[Work to complete] Below are the entries. Transcribe exactly the lines from the one with "Task: Click the start date field 2025-03-08" through the one with "The image size is (1280, 670).", ends included, and leave out all others.

Items listed in a dataset
******

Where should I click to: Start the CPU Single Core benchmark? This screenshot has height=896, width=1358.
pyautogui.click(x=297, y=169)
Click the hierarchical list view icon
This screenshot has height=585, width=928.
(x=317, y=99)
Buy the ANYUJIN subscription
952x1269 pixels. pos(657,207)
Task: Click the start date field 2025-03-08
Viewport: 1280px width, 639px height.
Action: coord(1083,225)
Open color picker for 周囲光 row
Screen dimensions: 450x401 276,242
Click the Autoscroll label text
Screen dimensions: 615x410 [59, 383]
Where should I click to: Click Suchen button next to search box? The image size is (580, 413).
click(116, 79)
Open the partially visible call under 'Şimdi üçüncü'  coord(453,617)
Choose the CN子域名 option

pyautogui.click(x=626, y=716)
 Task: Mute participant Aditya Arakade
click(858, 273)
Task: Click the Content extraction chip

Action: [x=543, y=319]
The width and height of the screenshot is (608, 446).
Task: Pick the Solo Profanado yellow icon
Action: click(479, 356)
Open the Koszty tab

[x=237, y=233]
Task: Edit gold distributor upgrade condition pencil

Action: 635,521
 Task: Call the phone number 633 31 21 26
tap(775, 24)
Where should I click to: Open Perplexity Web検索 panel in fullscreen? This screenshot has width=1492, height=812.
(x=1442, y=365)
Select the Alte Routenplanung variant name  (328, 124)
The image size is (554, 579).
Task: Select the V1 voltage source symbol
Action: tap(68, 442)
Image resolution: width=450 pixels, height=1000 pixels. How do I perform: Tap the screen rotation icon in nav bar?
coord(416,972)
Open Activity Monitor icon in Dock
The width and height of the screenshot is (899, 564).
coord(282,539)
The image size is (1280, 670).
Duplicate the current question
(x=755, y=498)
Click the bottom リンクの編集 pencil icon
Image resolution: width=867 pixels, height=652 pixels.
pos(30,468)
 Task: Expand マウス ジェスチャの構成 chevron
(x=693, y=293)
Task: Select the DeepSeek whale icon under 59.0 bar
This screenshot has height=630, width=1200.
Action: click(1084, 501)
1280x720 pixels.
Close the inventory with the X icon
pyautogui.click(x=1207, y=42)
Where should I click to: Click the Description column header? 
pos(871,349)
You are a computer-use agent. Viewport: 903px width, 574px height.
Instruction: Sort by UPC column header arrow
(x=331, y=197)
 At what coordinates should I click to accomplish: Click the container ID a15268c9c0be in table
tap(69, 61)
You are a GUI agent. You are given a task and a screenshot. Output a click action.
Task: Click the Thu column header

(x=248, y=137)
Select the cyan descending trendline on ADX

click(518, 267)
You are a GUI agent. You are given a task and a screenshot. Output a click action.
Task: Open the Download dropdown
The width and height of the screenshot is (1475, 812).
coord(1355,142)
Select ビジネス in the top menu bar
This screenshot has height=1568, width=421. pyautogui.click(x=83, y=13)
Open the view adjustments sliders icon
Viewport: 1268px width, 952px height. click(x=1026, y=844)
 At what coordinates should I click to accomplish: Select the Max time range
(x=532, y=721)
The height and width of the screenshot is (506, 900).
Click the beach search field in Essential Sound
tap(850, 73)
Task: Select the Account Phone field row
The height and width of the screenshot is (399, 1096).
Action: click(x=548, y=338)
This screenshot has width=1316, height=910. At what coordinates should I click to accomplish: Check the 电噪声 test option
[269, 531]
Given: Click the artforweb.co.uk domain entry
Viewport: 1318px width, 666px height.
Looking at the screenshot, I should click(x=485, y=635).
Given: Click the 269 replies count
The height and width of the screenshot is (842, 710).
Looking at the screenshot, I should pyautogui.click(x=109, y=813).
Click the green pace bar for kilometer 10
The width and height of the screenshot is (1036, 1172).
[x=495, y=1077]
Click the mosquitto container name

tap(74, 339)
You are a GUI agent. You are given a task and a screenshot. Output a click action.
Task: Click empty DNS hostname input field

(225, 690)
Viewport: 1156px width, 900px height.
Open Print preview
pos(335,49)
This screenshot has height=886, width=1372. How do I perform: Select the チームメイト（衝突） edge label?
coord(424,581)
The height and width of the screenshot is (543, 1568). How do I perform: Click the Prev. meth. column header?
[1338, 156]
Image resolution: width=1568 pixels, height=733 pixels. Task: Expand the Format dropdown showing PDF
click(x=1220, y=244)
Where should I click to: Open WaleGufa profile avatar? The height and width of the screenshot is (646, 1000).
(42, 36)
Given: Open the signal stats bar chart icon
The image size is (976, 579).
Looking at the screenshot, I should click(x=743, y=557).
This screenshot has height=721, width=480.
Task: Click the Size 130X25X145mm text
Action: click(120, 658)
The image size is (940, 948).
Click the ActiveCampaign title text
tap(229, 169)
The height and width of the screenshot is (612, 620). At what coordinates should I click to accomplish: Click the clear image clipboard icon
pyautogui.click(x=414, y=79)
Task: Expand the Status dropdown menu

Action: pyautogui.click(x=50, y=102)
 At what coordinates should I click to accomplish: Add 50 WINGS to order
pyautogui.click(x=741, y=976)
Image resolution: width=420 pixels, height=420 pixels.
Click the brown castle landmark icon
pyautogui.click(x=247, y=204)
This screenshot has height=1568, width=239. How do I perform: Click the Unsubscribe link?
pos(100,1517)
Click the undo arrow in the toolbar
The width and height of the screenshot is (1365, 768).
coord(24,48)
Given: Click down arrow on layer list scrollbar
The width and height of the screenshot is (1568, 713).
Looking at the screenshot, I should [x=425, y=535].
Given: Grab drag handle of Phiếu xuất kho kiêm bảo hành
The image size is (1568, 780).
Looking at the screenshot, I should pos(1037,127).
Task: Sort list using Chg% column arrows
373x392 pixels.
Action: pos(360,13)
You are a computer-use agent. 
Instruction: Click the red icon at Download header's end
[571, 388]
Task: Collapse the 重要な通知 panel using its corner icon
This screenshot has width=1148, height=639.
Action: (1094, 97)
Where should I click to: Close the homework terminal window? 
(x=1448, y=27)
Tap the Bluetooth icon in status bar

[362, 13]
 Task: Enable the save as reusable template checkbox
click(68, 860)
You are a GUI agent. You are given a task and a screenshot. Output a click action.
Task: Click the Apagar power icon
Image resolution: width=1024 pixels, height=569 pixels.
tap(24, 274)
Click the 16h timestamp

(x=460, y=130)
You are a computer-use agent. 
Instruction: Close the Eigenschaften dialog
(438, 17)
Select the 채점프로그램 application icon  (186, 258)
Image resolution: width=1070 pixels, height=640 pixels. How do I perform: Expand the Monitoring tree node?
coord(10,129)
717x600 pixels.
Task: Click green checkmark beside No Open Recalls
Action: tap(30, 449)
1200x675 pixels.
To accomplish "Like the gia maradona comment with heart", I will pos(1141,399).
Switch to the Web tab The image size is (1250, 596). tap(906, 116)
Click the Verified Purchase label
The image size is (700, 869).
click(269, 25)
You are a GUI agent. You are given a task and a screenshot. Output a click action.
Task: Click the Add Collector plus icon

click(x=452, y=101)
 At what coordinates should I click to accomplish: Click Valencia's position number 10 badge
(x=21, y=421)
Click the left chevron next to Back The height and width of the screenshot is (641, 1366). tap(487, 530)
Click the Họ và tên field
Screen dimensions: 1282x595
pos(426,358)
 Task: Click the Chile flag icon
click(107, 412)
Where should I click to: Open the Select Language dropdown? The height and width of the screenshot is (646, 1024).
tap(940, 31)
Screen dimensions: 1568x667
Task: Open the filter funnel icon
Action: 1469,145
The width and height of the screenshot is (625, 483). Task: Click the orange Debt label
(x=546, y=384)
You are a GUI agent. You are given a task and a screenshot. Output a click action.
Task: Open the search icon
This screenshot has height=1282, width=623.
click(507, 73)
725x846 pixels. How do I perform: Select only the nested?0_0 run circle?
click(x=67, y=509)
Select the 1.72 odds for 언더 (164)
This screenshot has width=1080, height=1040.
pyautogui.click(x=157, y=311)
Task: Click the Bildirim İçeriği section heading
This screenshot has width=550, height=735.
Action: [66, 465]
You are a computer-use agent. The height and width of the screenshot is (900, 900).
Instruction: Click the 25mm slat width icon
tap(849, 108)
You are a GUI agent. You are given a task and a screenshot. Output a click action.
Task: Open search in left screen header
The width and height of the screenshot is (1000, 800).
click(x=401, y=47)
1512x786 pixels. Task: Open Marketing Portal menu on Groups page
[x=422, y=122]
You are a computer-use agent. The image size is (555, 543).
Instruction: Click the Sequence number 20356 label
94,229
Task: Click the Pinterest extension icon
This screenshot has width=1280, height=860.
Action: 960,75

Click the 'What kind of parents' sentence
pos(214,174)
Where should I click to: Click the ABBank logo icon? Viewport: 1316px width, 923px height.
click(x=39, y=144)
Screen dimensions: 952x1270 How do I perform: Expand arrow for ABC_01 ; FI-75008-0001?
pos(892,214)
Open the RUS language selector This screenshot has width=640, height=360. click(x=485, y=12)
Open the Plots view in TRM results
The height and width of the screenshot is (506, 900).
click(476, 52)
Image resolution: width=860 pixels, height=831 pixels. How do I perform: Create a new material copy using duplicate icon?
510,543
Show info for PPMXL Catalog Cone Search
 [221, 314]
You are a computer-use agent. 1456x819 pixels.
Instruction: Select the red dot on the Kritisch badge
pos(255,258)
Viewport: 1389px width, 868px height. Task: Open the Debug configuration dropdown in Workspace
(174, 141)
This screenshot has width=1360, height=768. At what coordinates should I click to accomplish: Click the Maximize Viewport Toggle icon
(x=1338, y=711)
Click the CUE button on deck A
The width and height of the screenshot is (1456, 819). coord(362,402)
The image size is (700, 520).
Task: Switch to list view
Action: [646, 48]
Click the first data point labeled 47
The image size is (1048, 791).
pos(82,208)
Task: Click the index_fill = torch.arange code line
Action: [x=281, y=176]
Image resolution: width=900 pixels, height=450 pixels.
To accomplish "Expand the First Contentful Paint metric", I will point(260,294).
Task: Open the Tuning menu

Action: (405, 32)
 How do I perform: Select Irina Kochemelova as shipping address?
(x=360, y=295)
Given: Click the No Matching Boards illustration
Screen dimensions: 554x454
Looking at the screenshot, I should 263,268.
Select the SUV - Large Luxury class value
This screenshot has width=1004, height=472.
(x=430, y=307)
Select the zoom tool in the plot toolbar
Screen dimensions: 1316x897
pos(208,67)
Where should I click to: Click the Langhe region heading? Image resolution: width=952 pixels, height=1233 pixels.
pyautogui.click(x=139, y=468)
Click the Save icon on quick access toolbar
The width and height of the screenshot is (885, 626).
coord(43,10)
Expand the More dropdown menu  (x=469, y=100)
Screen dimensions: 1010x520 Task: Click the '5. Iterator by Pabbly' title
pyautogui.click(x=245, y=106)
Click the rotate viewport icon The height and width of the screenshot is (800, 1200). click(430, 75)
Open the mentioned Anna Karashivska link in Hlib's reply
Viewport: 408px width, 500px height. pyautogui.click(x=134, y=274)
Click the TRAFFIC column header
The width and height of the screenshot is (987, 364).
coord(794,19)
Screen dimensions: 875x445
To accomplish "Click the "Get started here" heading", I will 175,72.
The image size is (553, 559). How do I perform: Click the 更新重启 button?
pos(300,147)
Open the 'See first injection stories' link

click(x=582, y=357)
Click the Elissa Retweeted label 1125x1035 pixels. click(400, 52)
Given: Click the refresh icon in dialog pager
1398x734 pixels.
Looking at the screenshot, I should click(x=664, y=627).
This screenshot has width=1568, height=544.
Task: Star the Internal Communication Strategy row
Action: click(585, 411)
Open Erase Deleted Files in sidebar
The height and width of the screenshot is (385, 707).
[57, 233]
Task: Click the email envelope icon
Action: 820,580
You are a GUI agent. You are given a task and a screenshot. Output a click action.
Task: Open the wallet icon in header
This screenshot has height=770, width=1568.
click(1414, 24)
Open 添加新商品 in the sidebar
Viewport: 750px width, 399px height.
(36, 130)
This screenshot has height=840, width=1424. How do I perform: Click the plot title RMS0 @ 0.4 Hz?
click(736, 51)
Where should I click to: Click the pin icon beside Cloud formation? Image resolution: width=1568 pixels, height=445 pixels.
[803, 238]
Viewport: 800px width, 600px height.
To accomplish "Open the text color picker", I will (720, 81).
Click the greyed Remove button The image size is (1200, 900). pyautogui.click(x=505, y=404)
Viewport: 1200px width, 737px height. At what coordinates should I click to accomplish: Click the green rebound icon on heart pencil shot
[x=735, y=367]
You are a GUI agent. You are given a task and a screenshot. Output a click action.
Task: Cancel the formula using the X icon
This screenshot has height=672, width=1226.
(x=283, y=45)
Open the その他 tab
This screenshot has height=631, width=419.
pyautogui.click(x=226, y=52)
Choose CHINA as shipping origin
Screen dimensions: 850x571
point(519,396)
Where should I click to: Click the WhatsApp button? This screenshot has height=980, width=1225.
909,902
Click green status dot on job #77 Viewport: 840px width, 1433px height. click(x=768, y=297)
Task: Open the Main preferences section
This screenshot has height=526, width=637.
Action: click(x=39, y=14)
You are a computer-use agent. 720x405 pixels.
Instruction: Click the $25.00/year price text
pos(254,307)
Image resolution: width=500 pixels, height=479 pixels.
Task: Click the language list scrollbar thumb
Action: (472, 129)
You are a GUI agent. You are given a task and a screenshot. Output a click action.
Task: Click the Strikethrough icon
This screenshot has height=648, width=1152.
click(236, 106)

******

[Solution for this task]
Task: Click the start date field 2025-03-08
Viewport: 1280px width, 639px height.
Action: coord(1083,225)
Open color picker for 周囲光 row
Screen dimensions: 450x401 276,242
Click the Autoscroll label text
Screen dimensions: 615x410 [59, 383]
Where should I click to: Click Suchen button next to search box? The image size is (580, 413).
click(116, 79)
Open the partially visible call under 'Şimdi üçüncü'  coord(453,617)
Choose the CN子域名 option

pyautogui.click(x=626, y=716)
 Task: Mute participant Aditya Arakade
click(858, 273)
Task: Click the Content extraction chip

Action: [x=543, y=319]
The width and height of the screenshot is (608, 446).
Task: Pick the Solo Profanado yellow icon
Action: click(479, 356)
Open the Koszty tab

[x=237, y=233]
Task: Edit gold distributor upgrade condition pencil

Action: 635,521
 Task: Call the phone number 633 31 21 26
tap(775, 24)
Where should I click to: Open Perplexity Web検索 panel in fullscreen? This screenshot has width=1492, height=812.
(x=1442, y=365)
Select the Alte Routenplanung variant name  (328, 124)
The image size is (554, 579).
Task: Select the V1 voltage source symbol
Action: tap(68, 442)
Image resolution: width=450 pixels, height=1000 pixels. How do I perform: Tap the screen rotation icon in nav bar?
coord(416,972)
Open Activity Monitor icon in Dock
The width and height of the screenshot is (899, 564).
coord(282,539)
The image size is (1280, 670).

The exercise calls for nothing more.